Menkominfo Putus Akses Internet Kamboja, Dubes RI Ngaku Tidak Berpengaruh

Rika Anggraeni
Jumat, 11 Oktober 2024 | 15:59 WIB
ILUSTRASI JUDI ONLINE Warga mengakses platform judi online di Jakarta, Rabu (24/1/2024). JIBI/Bisnis/Arief Hermawan P
ILUSTRASI JUDI ONLINE Warga mengakses platform judi online di Jakarta, Rabu (24/1/2024). JIBI/Bisnis/Arief Hermawan P
Bagikan

Bisnis.com, TANGERANG — Duta Besar RI untuk Kamboja Santo Darmosumarto mengaku Kamboja tidak berpengaruh atas pemutusan layanan gerbang akses internet (Network Access Point/NAP) yang dilakukan Kementerian Komunikasi dan Informatika (Kemenkominfo) dari dan ke sana.

Seperti diketahui, pemerintah melalui Kemenkominfo telah memutus layanan gerbang akses internet (NAP) dari dan ke Davao Filipina, termasuk Kamboja.

“Sebenernya enggak [berpengaruh]. Jadi memang di Kamboja sendiri juga sedang berusaha untuk membuat iklim investasinya sehat,” kata Santo saat ditemui di acara Trade Expo Indonesia (TEI) 2024 di Indonesia Convention Exhibition (ICE) BSD, Tangerang, Jumat (11/10/2024).

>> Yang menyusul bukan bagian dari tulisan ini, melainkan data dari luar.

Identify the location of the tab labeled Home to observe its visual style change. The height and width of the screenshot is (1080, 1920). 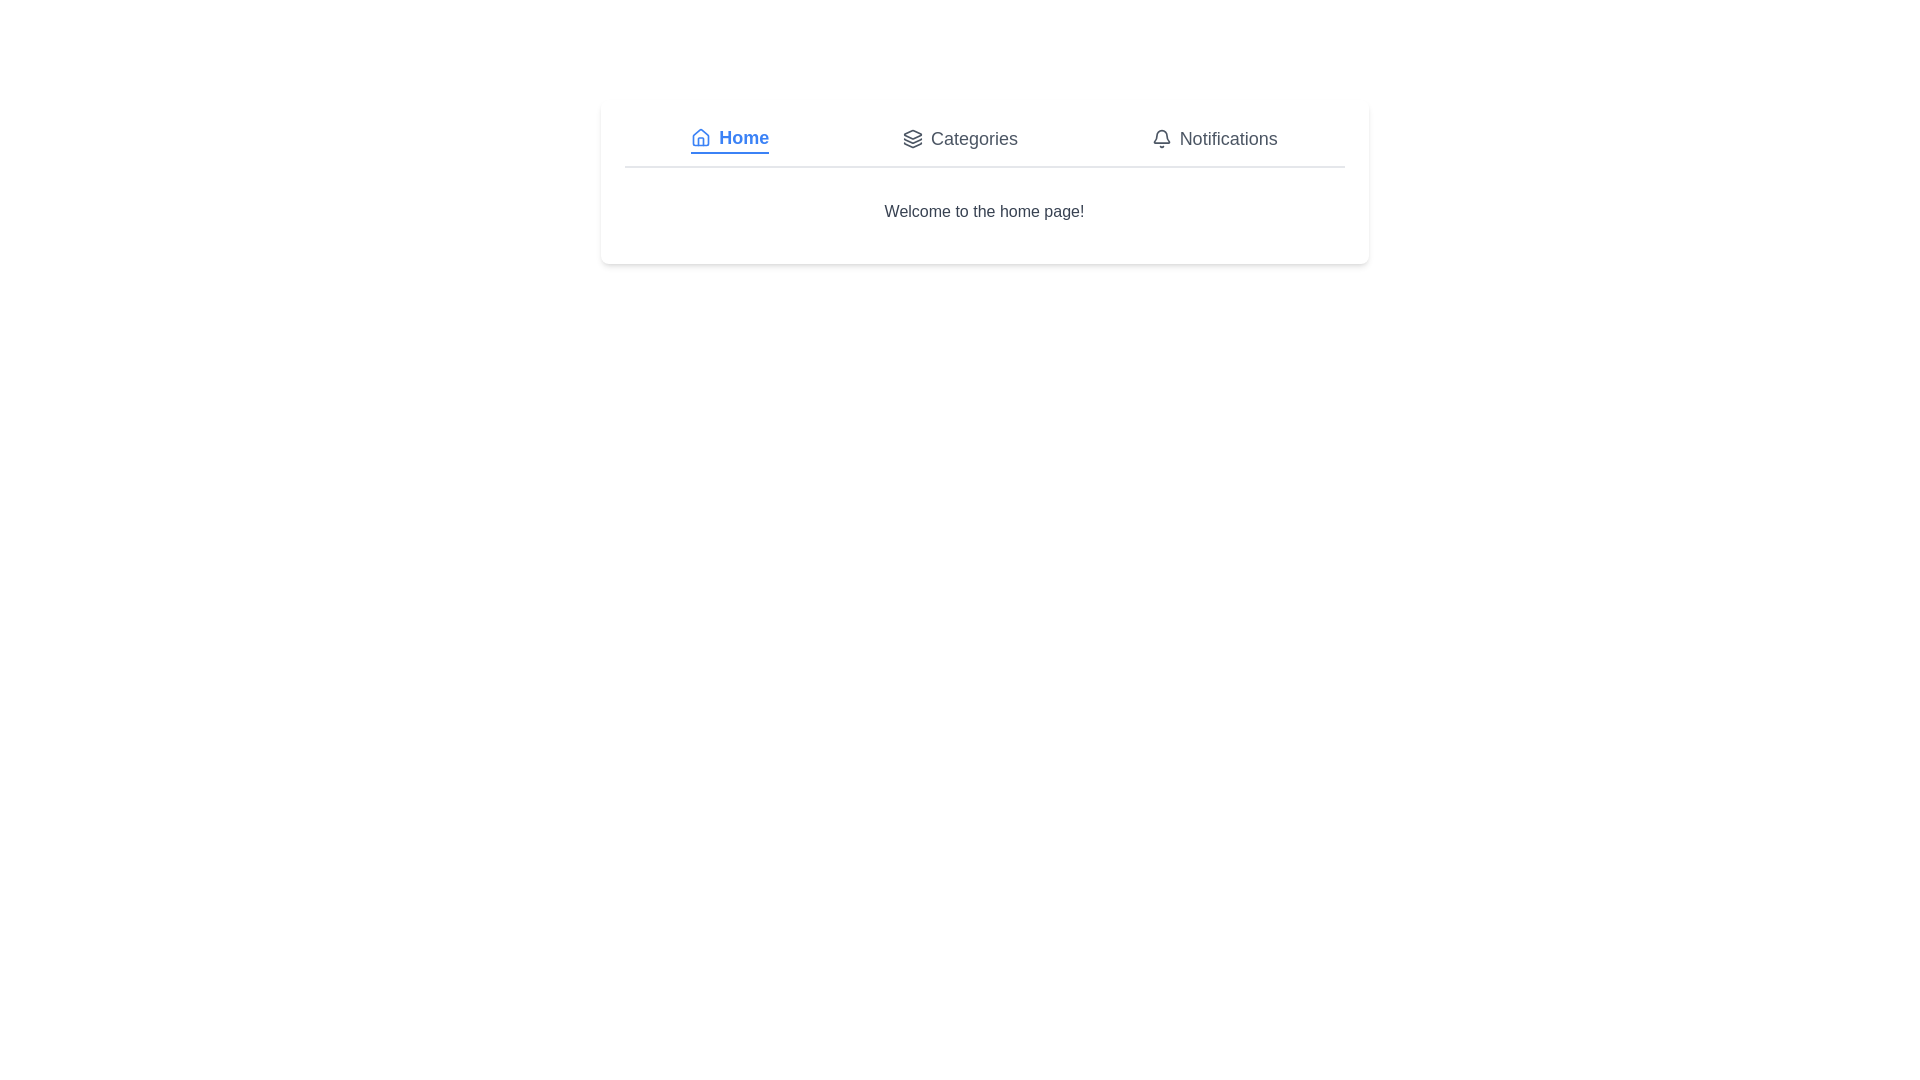
(728, 137).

Sebab, menurut Santo, untuk membuat iklim investasi yang sehat membutuhkan upaya agar tingkat kejahatan transnasional menurun.

“Kalo misalnya kita ada niat untuk melakukan kerja sama di bidang penanggulangan transnasional crime, Kamboja sudah menyampaikan keinginan untuk bermitra dengan Indonesia,” ujarnya.

Bahkan, Santo juga menyebut bahwa pemerintahan Kamboja tidak ambil pusing dengan pemutusan akses internet Indonesia dari dan ke Kamboja.

“Dari Kamboja tidak melihat hal tersebut sebagai sesuatu yang menjadi ganjalan dalam hubungan antara negaranya,” ucapnya.

Berdasarkan catatan Bisnis, Kemenkominfo menegaskan bahwa akses internet dari dan ke Kamboja serta Davao Filipina ditutup secara permanen hingga praktik perjudian online.

Menteri Komunikasi dan Informatika (Menkominfo) Budi Arie Setiadi mengatakan pemutusan berlangsung dalam waktu yang tidak ditentukan.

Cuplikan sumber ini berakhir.